Malala Yousafzai: The Struggle Between Civilization and Barbarism

On September 5, 1995, then-first lady Hillary Clinton uttered what may well be the most important sentence in her long career: “It is time for us to say here in Beijing, and for the world to hear, that it is no longer acceptable to discuss women’s rights as separate from human rights.” Fast-forward seventeen years to Mingora, Pakistan, where the Taliban shot a fourteen-year old girl, Malala Yousafzai, for defending the right of all girls to get an education and for denouncing the Taliban’s violent effort to stop them.

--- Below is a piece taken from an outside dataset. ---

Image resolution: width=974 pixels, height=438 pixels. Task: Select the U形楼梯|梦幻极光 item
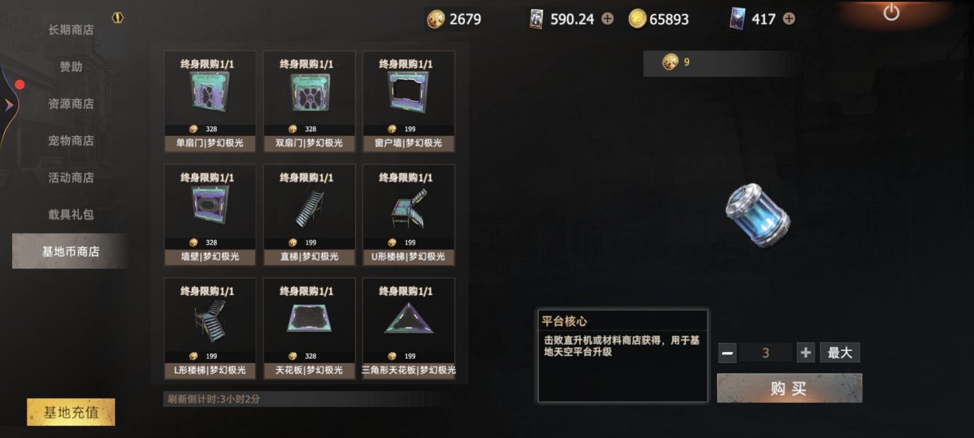pyautogui.click(x=408, y=215)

There are times that call for moral nuance. Now is not one of them. For Americans— but not just for Americans— nothing can be more fundamental than freedom of speech, freedom of religion, and freedom of inquiry. Being deprived of an education truncates these rights, as it stunts the life of every human being who is prevented from developing her or his mind to the fullest.

The Taliban understand what is at stake. They know that enforced ignorance is an essential instrument of subordination and oppression. And unless they are stopped, they will use it to the hilt.

We must call this challenge by its rightful name: it is a struggle between civilization and barbarism.  We cannot split this difference. We should not negotiate with the Taliban, or with groups like them. Whenever we do, we stain ourselves to no purpose.

But America is not the only country facing a moral challenge.  A century ago, Max Weber said that “a state is a human community that (successfully) claims the monopoly of the legitimate use of physical force within a given territory.” Not just claims; successfully claims.

Measured against that standard, one must wonder whether Pakistan is a state.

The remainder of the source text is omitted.